Fleet Management (Graph Generation) empowers users to dynamically model logistics networks. It fulfills the requirement that “the Multimodal Chain Design module will have to offer the possibility of being able to generate railway graphs starting from Fleet Management that will allow users to run simulations and evaluate different ‘what-if’ scenarios, based on different logistics options.” This capability is essential for testing hypothetical network configurations before implementation.

2. Scope and Business Meaning

Functionally, this deliverable covers the Network Modeling & Simulation layer. It ensures:
  • Dynamic Graph Creation: Building new logistics graphs on-the-fly based on user configuration.
  • Scenario Testing: Evaluating how a new rail link or terminal would impact the broader network.
  • Option Comparison: Running simulations on these generated graphs to compare costs, times, and feasibility against existing infrastructure.

3. Implemented Functionalities

The platform implements “Railway Graph Generation” through Fleet Management within the Orchestrator module.

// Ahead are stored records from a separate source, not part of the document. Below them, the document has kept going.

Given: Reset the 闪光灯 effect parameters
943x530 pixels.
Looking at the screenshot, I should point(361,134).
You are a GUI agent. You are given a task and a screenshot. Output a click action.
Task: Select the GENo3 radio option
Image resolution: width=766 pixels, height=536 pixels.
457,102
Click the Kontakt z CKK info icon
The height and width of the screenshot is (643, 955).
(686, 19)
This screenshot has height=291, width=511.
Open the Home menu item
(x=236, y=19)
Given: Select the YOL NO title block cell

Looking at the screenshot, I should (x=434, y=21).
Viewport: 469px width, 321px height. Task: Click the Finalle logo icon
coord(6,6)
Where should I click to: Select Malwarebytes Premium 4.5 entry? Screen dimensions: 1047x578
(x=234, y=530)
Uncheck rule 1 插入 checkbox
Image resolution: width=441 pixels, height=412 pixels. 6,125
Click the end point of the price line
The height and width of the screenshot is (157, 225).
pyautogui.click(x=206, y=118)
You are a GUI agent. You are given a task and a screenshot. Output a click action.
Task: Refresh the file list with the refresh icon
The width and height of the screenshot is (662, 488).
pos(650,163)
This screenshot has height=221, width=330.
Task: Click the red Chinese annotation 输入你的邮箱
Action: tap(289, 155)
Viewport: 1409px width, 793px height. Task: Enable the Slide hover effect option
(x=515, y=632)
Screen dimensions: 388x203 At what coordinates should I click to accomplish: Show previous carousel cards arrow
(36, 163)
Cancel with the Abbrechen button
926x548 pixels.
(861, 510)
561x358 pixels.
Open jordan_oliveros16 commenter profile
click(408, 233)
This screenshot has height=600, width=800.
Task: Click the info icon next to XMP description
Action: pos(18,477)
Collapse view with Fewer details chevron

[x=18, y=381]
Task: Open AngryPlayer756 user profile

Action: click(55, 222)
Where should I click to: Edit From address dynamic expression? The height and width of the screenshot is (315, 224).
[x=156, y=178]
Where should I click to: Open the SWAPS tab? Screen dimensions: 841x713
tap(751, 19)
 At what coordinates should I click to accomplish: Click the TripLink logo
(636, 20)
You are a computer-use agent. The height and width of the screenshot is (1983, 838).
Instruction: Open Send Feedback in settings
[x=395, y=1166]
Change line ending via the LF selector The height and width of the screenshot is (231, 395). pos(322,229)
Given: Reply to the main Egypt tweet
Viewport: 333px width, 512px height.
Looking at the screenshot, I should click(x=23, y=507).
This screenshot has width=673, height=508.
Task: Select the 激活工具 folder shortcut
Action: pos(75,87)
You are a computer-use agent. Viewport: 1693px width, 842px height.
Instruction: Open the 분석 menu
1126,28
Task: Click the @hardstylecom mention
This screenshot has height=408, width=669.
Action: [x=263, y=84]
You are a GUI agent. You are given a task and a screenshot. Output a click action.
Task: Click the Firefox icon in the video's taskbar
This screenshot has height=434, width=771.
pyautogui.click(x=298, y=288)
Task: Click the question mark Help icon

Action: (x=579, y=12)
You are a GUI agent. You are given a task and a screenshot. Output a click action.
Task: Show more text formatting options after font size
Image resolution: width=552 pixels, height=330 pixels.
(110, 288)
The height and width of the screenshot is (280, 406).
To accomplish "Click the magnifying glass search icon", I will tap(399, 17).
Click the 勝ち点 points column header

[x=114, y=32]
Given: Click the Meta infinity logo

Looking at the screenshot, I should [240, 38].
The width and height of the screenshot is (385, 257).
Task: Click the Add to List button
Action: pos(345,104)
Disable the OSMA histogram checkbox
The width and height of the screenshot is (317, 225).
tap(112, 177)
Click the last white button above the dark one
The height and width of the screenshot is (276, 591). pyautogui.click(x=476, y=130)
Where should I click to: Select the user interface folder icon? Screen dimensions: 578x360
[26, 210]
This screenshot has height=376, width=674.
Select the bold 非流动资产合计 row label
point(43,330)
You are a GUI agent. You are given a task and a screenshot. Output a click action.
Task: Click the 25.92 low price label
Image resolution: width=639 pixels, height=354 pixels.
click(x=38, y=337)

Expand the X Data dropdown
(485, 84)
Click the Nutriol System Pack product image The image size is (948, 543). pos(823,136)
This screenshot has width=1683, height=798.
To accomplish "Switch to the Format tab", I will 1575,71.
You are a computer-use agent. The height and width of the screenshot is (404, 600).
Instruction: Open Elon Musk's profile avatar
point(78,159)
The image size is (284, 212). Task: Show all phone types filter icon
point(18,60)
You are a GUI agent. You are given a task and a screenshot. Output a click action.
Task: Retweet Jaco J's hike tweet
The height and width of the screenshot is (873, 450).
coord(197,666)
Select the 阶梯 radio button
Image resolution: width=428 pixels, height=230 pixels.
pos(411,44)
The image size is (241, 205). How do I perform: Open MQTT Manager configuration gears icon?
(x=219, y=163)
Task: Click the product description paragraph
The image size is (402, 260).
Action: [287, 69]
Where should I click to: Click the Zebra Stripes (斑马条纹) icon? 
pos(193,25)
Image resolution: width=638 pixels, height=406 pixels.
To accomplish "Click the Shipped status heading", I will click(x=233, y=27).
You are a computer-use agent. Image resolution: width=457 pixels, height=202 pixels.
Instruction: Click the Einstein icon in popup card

Fleet Management Graph Construction

Requirement Addressed: “Generate railway graphs starting from Fleet Management” The Fleet Management tool allows users to visually construct complex railway paths:
  • Graph Construction: Users can link distinct network nodes (terminals, hubs) to create a custom “train graph.”
  • Visual Validation: The interface provides immediate visual feedback on the connectivity and validity of the proposed rail segments.
Fleet Management Graph Construction

Simulation & Analysis

Requirement Addressed: “Run simulations and evaluate different ‘what-if’ scenarios” Once a graph is generated via Fleet Management, it becomes an input for the simulation engine:
  • Logistics Options: The system evaluates distinct logistics variables (different providers, timetables) on this newly generated topology.
Fleet Management Simulation Analysis

4. Technical Enablement

The platform enables this deliverable through:

Dynamic Topology Engine

  • Graph-in-Memory: The system creates temporary, in-memory graph structures that exist solely for the user’s session, allowing for “what-if” experimentation without polluting the production database.
  • Orchestrator Integration: The generated graph is natively understood by the Orchestrator’s routing algorithms, meaning all standard optimization logic applies immediately to the new configuration.

5. Evidence of Delivery

The following evidence demonstrates strict compliance with the MCD 16 requirement:
CapabilityVerification Evidence
Graph GenerationEvidenced by [Fleet Management Tool]: The interface (shown in zigzag1.png) explicitly provides the tooling to configure and generate new railway graph segments.
What-if ScenariosEvidenced by [Simulation Output]: The ability to view and analyze these paths (shown in zigzag2.png) proves the system supports the evaluation of different logistics options on the generated graph.